Oscar-winning director Woody Allen described a new documentary that details his alleged sexual abuse of his young adoptive daughter Dylan Farrow as "a hatchet job riddled with falsehoods."

HBO broadcast the first episode of the four-part series "Allen v. Farrow" on Sunday.

In it, Farrow, Allen's adopted daughter with actress Mia Farrow, repeats her allegation that Allen sexually assaulted her in August 1992 when she was seven years old.

The 84-year-old director of "Annie Hall" and "Manhattan" has always denied the abuse and has been cleared of the charges after two separate months-long investigations.

"These documentarians had no interest in the truth," Allen and his wife Soon-Yi Previn said in a statement.

"Instead, they spent years surreptitiously collaborating with the Farrows and their enablers to put together a hatchet job riddled with falsehoods.

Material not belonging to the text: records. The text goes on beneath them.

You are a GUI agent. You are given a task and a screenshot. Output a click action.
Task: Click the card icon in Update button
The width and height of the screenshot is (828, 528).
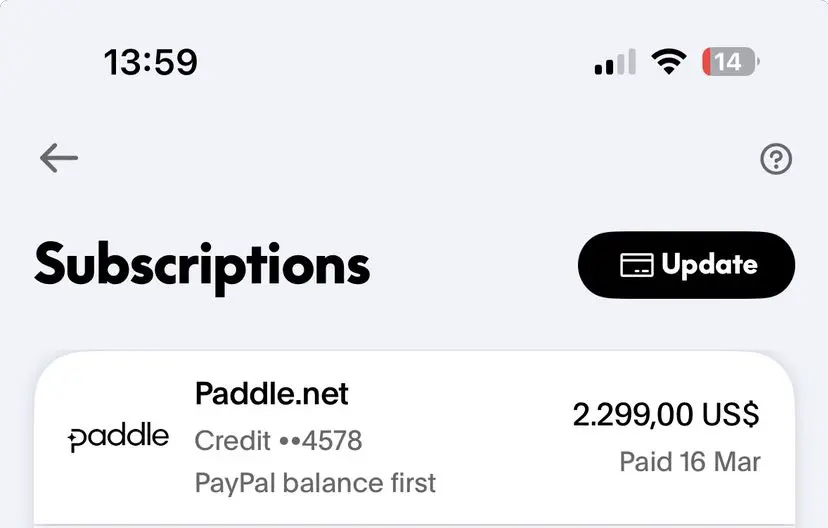637,266
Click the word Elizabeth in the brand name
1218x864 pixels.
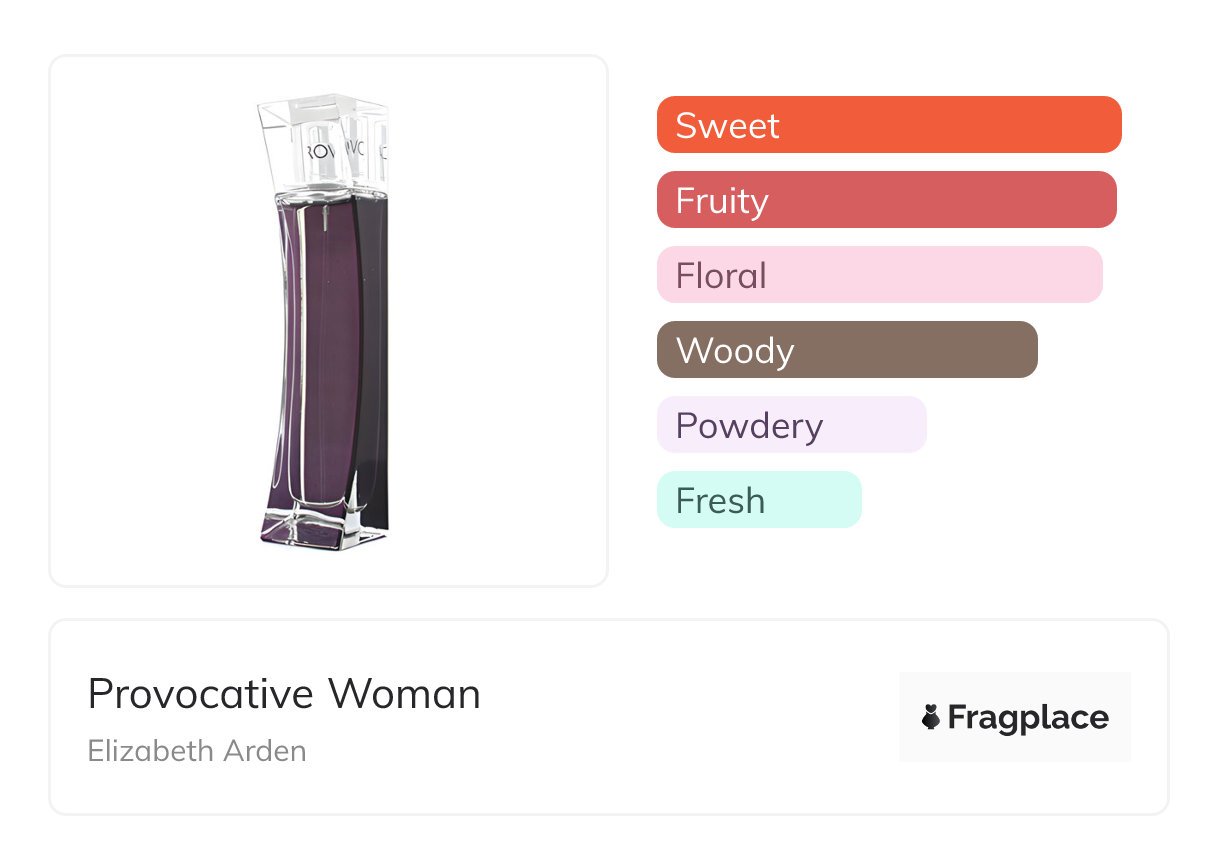pyautogui.click(x=147, y=750)
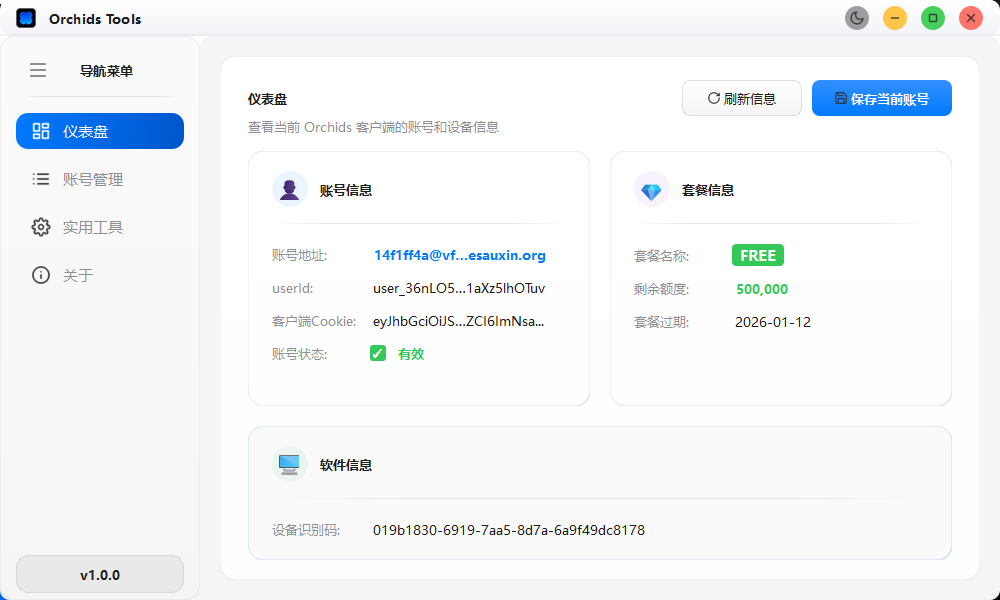Select the diamond icon next to 套餐信息

(x=651, y=189)
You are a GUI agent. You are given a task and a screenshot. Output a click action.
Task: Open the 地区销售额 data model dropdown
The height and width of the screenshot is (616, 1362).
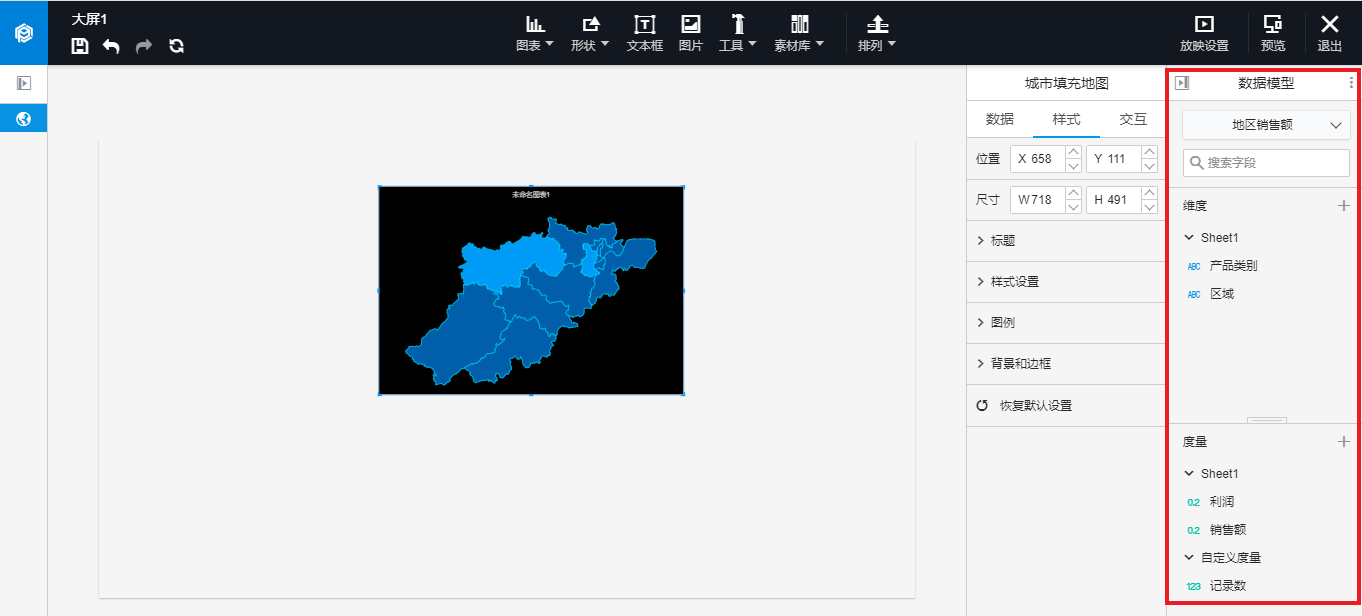[1266, 125]
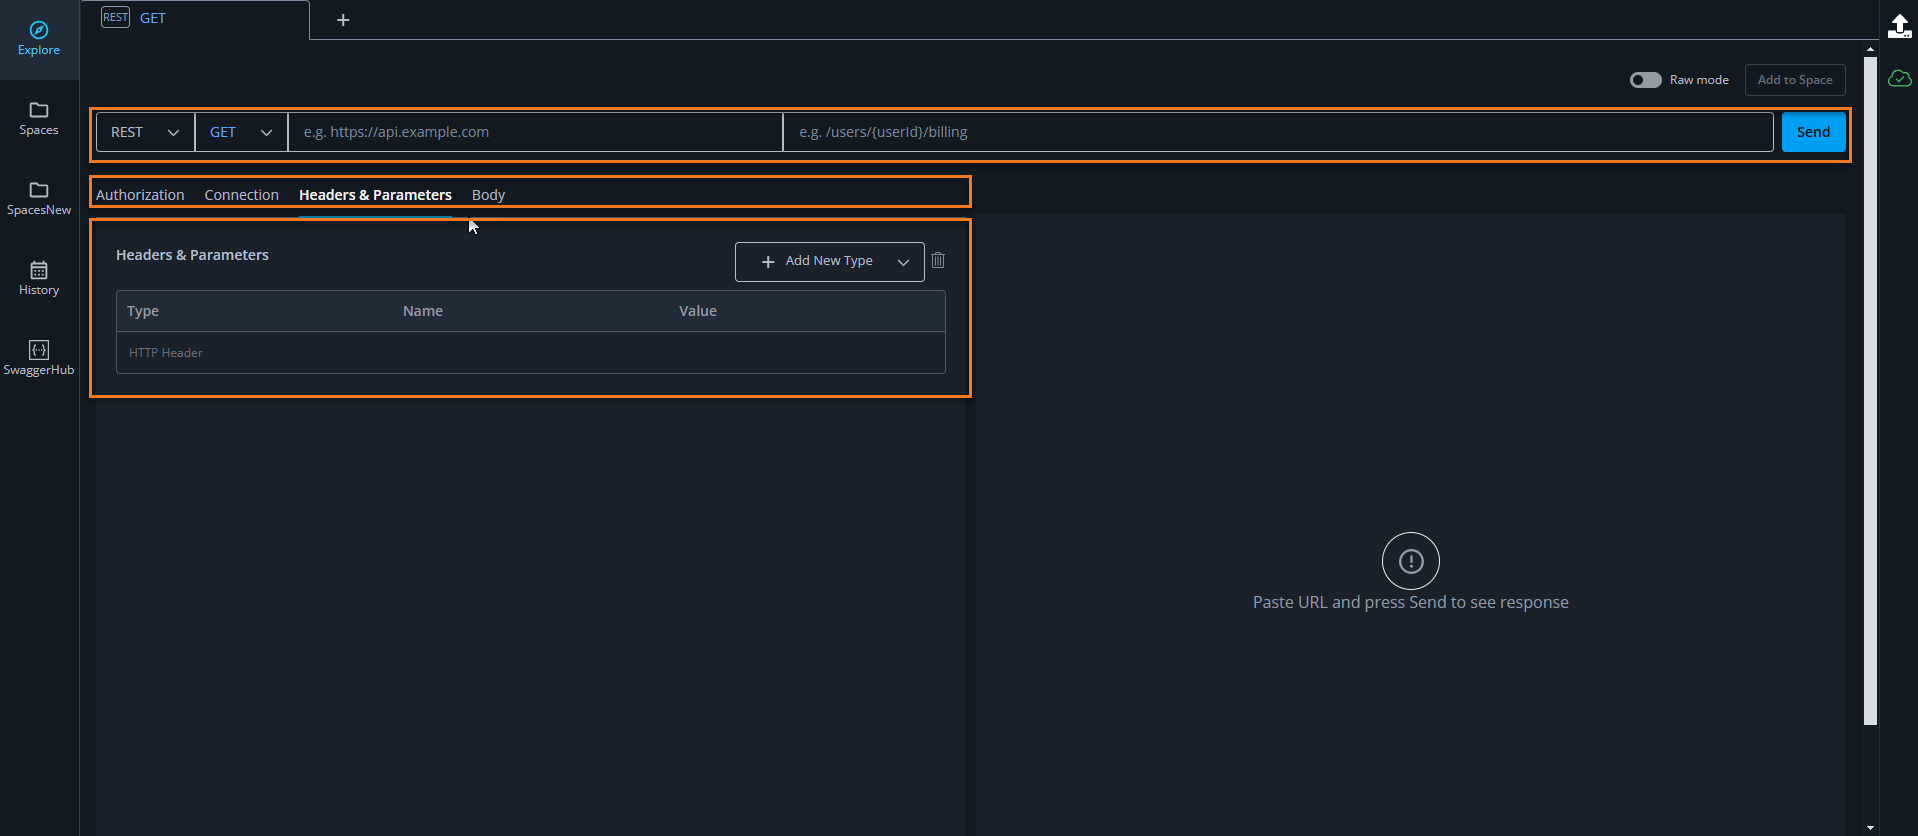Open History calendar icon
This screenshot has height=836, width=1918.
(x=39, y=271)
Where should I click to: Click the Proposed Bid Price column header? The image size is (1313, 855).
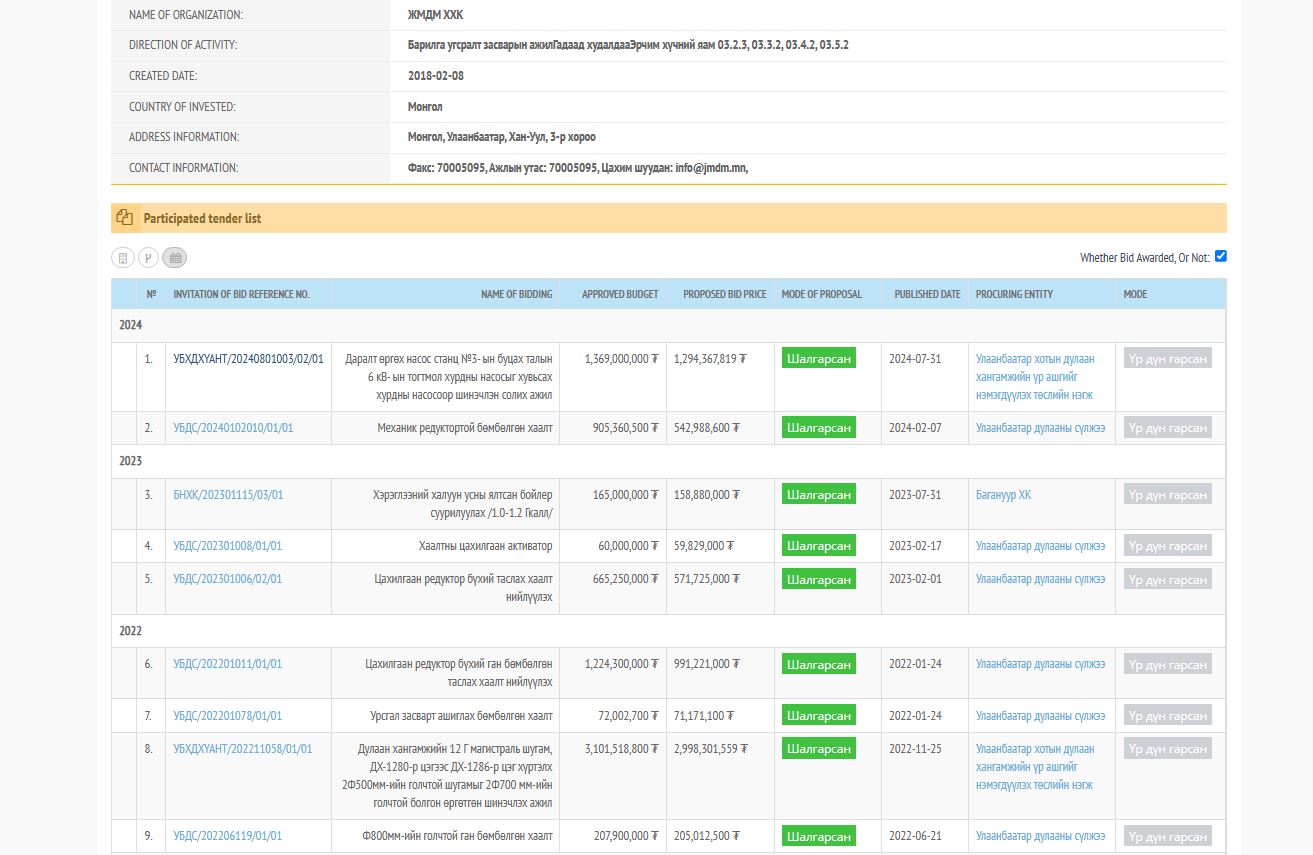724,294
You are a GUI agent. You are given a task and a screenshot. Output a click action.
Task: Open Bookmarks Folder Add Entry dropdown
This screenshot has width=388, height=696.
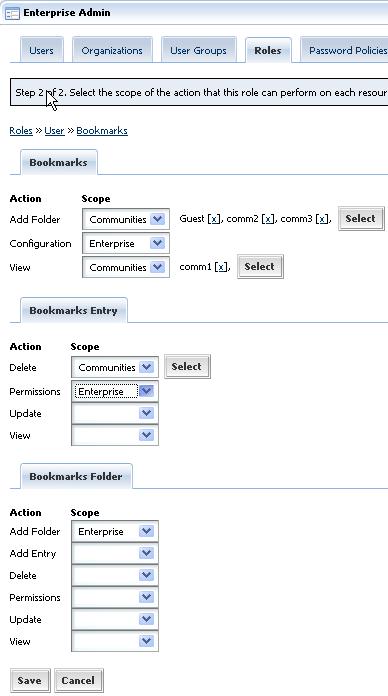pyautogui.click(x=115, y=554)
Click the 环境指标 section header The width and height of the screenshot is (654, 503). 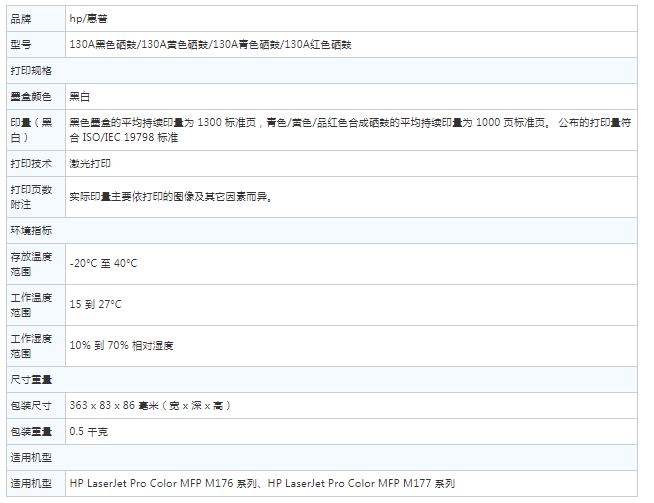[x=32, y=230]
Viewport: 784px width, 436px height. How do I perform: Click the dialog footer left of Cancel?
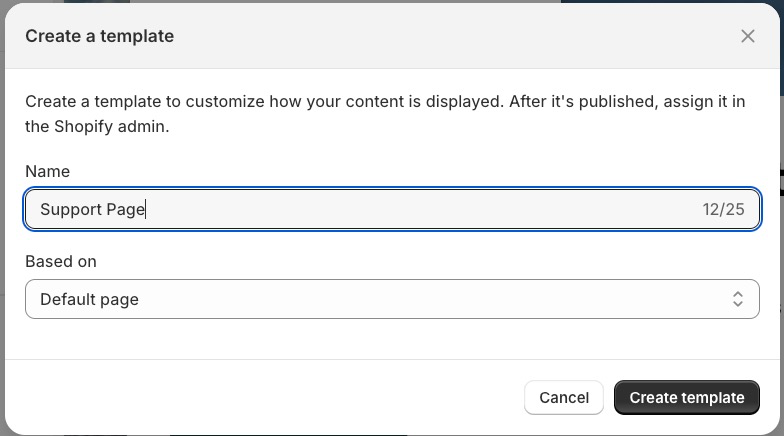pos(260,397)
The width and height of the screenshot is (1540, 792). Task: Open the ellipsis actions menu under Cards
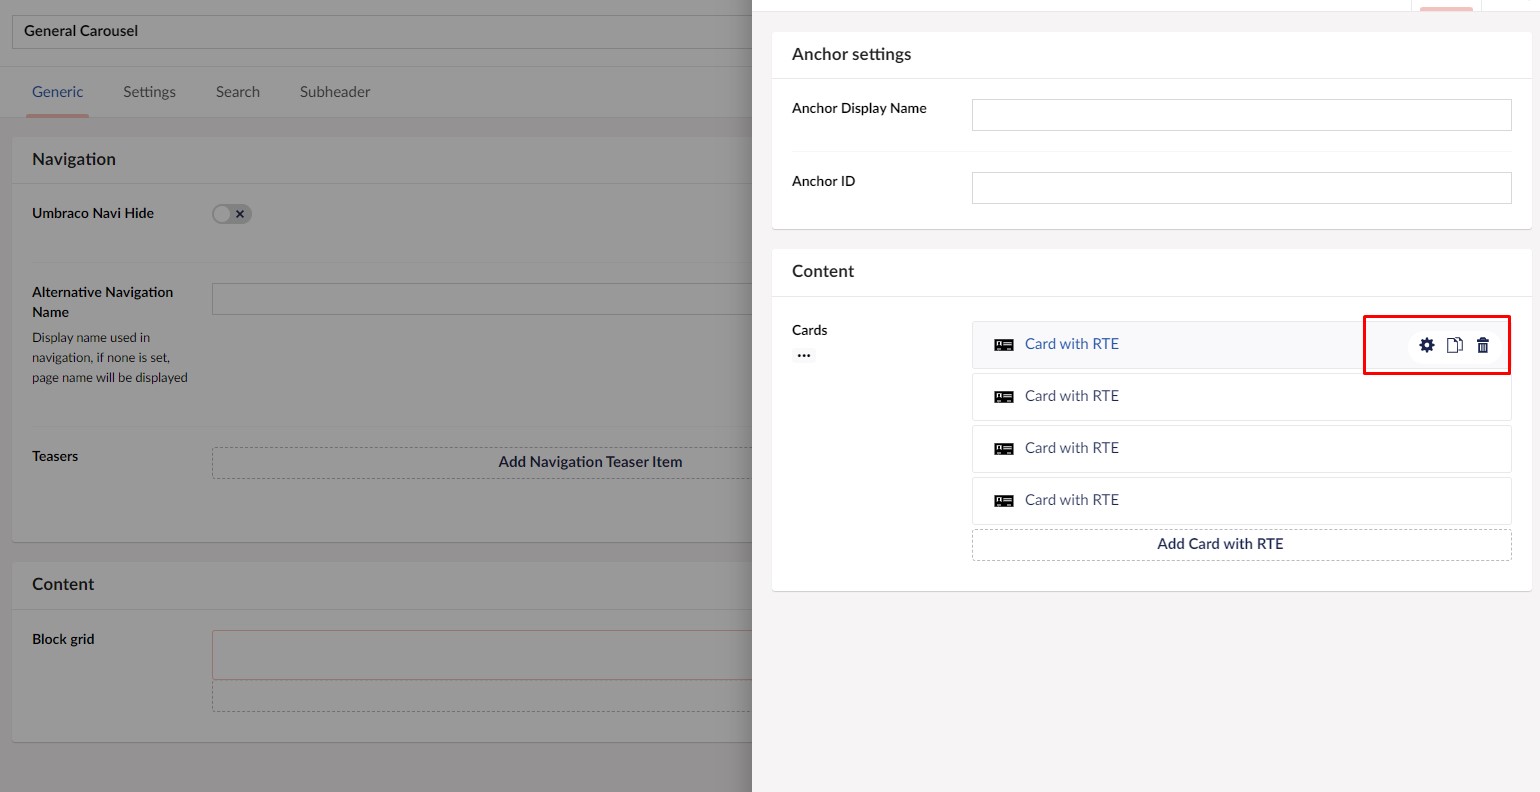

"As has been known for decades, these allegations are categorically false. Multiple agencies investigated them at the time and found that, whatever Dylan Farrow may have been led to believe, absolutely no abuse had ever taken place," they added.

The statement said that Allen and Previn "were approached less than two months ago and given only a matter of days 'to respond,'" which they declined to do.

"While this shoddy hit piece may gain attention, it does not change the facts," the statement said.

Many actors have distanced themselves from Allen since the #MeToo movement in 2017 and the publication of a column by Dylan Farrow.

In 2019, Allen settled a multimillion dollar breach of contract lawsuit against Amazon, which cancelled a four-movie deal with him over the long-standing allegations.